Predictive Models: Deep Neural Networks Flashcards
What is a Deep Neural Network and what does it consist of?
Deep Neural Network is a model inspired by the brain.
It is a network of interconnected nodes, with input and output nodes, with hidden layers in between making computations.
What are Deep Neural Networks doing?
The DNN finds the correct mathematical manipulation to turn similar input into output based on its training, whether it be a linear relationship or a non-linear relationship.
What is a node/neuron, and how are they connected
A node is a computational unit.
The node has one or more weighted input connections from and to other nodes.
What does a node consist of?
A node consists of a sum function and an activation function.
What is the weight in a DNN?
What are they usually denoted or referred to as?
The weight is the impact on a node, by a previous node.
e.g. Imagine the previous node outputs 10.
The weight to the next node is 0.1. This means it will impact the next nodes sum function with 1
Weight is usually denoted as theta (θ)
Imagine a fully connected layer. (all nodes between layers are connected to each other).
There are 10 nodes in each layer.
How many connections do each node in the next hidden layer have?
All nodes have 10 connections from the previous layer.

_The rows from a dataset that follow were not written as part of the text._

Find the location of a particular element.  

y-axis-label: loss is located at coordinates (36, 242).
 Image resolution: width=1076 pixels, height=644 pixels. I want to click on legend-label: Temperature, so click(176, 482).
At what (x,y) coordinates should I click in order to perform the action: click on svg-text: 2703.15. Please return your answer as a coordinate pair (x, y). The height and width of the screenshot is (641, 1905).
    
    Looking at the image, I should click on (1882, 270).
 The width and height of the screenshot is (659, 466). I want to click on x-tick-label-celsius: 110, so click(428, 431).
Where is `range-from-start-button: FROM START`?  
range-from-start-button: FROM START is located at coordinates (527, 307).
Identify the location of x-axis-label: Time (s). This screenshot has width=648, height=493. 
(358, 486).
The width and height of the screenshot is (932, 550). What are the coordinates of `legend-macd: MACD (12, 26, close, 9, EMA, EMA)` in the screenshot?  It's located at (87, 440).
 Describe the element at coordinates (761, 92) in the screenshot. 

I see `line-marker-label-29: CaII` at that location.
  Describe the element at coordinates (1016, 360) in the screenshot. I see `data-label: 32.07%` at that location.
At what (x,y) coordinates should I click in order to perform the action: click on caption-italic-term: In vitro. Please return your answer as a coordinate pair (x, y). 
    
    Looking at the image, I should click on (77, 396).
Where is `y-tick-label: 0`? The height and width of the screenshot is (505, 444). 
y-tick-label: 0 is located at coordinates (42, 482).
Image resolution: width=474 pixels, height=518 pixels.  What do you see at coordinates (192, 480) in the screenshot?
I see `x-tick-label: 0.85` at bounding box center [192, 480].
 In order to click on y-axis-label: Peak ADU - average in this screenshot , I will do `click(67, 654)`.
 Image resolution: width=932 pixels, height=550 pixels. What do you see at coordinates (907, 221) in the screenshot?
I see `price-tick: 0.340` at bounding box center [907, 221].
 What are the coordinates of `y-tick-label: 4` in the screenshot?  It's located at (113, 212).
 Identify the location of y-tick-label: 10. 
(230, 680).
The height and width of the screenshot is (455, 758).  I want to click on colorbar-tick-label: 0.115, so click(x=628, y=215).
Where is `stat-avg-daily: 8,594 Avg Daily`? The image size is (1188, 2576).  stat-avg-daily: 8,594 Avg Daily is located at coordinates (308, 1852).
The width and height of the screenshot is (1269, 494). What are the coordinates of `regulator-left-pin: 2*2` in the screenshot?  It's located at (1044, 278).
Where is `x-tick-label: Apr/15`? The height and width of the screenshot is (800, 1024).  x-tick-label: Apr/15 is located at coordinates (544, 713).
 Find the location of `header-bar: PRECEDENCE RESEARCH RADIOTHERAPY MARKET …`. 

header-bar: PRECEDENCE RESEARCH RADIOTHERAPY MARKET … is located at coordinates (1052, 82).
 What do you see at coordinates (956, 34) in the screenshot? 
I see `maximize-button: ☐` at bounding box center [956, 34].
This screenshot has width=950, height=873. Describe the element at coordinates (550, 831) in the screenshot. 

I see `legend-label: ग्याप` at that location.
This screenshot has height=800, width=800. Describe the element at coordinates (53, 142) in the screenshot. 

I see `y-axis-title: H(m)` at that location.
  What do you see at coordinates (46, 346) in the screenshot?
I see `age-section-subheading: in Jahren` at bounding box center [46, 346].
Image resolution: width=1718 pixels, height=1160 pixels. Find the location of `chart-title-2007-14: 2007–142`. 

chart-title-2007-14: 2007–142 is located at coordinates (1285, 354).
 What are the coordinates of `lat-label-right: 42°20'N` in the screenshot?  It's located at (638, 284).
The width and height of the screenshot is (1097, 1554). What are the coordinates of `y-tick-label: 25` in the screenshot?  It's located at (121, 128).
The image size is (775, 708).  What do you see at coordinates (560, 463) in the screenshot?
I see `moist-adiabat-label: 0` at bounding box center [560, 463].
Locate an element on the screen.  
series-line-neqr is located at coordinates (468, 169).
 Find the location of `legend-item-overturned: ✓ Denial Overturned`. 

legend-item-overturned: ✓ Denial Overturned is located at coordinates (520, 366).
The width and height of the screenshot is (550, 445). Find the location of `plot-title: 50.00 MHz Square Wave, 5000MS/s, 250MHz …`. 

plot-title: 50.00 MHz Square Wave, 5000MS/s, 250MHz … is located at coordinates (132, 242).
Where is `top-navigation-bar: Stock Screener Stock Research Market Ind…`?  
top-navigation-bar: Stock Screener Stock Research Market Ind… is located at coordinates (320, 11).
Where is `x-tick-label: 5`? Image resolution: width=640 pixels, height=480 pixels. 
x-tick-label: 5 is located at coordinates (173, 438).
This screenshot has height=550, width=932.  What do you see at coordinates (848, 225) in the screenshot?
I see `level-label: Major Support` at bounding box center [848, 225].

There is one connection to each individual node, pr. node from the previous layer, a fully connected layer.
What is the sum function?
The sum function takes the weighted sum of all the connections from other nodes and, sums them up.
What is the activation function?
The activation function is a computation, that fires if the sum functions return a sum high enough (the threshold is met)
Different types of activation functions decide how much a node should fire given a threshold.
What is the threshold?
A threshold is a certain value, at which, the activation function will fire or how much it will fire.
What is the output layer?
The output layer consists of a or multiple nodes that contains the hypothesis function.
It produces a result from the inputs.
What is a bias node?
A bias node is a node that can be in a hidden layer. Imagine a node at the bottom of each layer which simply adds a number (bias) of, for example, 1, to the next layer. or in the end just before the output node.
Do the activation functions change between layers?
Yes, the activation functions can change between the layers.
What is feedforward in a Neural Network?
It is the simplest form of a Neural Network. It means that the learning only travels forward, and not in e.g. a cycle.
You could say, information only moves one way, forward.
What does it mean if a DNN is ‘shallow’?
That it has 1 or a low amount of hidden layers.
Explain the ‘step’ activation function
This activation function fires when the weighted sum is above a threshold. Then it sends the exact same value to the next layer (weight is necessarily not the same)
What is the problem with the step activation function?
Multiple nodes can take the value of 1 and fire. Then this could make it hard to classify/decide.
Which different activation functions are there?
- Sigmmoid
- Tanh
- ReLu
- Leaky ReLu
- binary step function
A solution to the problem of the step function is the linear function, but what is the problem with that?
If we use the linear step function we would get a range of values as output. e.g y=ax, this represents not only one but a range of values.
The problem is that if we only use the linear function in a DNN, it could cause the output layer to become a linear function. This makes it impossible to map non-linear data.
What is the Sigmoid activation function?
The Sigmoid activation function looks like a smooth step function. (S - shape)
The function works in such a way that between x -2 and 2 the y-value changes drastically, resulting in the tendency to results being brought to either end, almost like a binary result. Making it good for distinctions.
Another big advantage is that the output is always going to be between -1 and 1!
What are the disadvantages to the sigmoid activation function?
Because of the slope in the ends, it is hard to make significant changes at x-values farther from 0. The gradient is very flat, this makes it so that the algorithm starts to learn extremely slow with almost no progress.
What is the Tanh activation function?
This activation function is very similar to the sigmoid function. In fact, it is a scaled Sigmoid function.
The properties are the same, near 0,0 changes to x are significant for y. as we go to the sides the changes are minimal.
What is the ReLu activation function?
The ReLu function gives an output if x is positive, and gives 0 otherwise.
When x is negative it is flat on the x-axis (y=0) - the line is horizontal.
When x is positive it is linear.
Does the ReLu function have the same issues as a linear activation function?
No it can be stacked because it is not only linear. So combinations of ReLu is not linear
What is the benefit you gain from ReLu?
When a network of neurons are initialised with random values almost 50 % of the network will yield 0. Because the output is 0 for negative values.
This means fewer neurons are firing (sparse activation) making the network lighter.